Cosa si chiede:
Riscrivi queste righe sostituendo "Cancel" con "Close" e lascia invariato tutto il resto.

━━━━━━━━

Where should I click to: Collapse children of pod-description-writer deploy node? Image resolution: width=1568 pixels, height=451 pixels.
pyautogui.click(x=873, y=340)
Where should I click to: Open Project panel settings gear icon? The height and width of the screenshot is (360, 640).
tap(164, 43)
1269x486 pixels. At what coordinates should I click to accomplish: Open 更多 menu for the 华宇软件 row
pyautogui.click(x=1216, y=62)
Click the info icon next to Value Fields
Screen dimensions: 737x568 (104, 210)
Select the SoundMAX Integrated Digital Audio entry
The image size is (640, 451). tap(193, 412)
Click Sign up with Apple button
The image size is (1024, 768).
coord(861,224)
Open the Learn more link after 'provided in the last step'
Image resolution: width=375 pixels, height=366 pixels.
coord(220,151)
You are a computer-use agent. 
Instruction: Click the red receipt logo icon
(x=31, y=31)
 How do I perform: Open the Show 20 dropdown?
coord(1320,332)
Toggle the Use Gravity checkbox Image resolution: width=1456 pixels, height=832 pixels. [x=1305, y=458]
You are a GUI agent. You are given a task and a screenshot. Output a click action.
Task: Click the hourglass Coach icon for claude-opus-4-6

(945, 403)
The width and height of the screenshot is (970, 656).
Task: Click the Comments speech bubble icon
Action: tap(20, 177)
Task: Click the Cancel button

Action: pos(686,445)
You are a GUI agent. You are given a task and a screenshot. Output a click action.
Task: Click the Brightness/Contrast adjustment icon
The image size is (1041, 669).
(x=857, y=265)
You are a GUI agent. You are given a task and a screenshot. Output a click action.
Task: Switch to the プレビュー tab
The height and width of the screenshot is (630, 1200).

━━━━━━━━

La risposta:
Where should I click to: Collapse children of pod-description-writer deploy node? Image resolution: width=1568 pixels, height=451 pixels.
pyautogui.click(x=873, y=340)
Where should I click to: Open Project panel settings gear icon? The height and width of the screenshot is (360, 640).
tap(164, 43)
1269x486 pixels. At what coordinates should I click to accomplish: Open 更多 menu for the 华宇软件 row
pyautogui.click(x=1216, y=62)
Click the info icon next to Value Fields
Screen dimensions: 737x568 (104, 210)
Select the SoundMAX Integrated Digital Audio entry
The image size is (640, 451). tap(193, 412)
Click Sign up with Apple button
The image size is (1024, 768).
coord(861,224)
Open the Learn more link after 'provided in the last step'
Image resolution: width=375 pixels, height=366 pixels.
coord(220,151)
You are a computer-use agent. 
Instruction: Click the red receipt logo icon
(x=31, y=31)
 How do I perform: Open the Show 20 dropdown?
coord(1320,332)
Toggle the Use Gravity checkbox Image resolution: width=1456 pixels, height=832 pixels. [x=1305, y=458]
You are a GUI agent. You are given a task and a screenshot. Output a click action.
Task: Click the hourglass Coach icon for claude-opus-4-6

(945, 403)
The width and height of the screenshot is (970, 656).
Task: Click the Comments speech bubble icon
Action: tap(20, 177)
Task: Click the Close button

Action: pos(686,445)
You are a GUI agent. You are given a task and a screenshot. Output a click action.
Task: Click the Brightness/Contrast adjustment icon
The image size is (1041, 669).
(x=857, y=265)
You are a GUI agent. You are given a task and a screenshot. Output a click action.
Task: Switch to the プレビュー tab
The height and width of the screenshot is (630, 1200).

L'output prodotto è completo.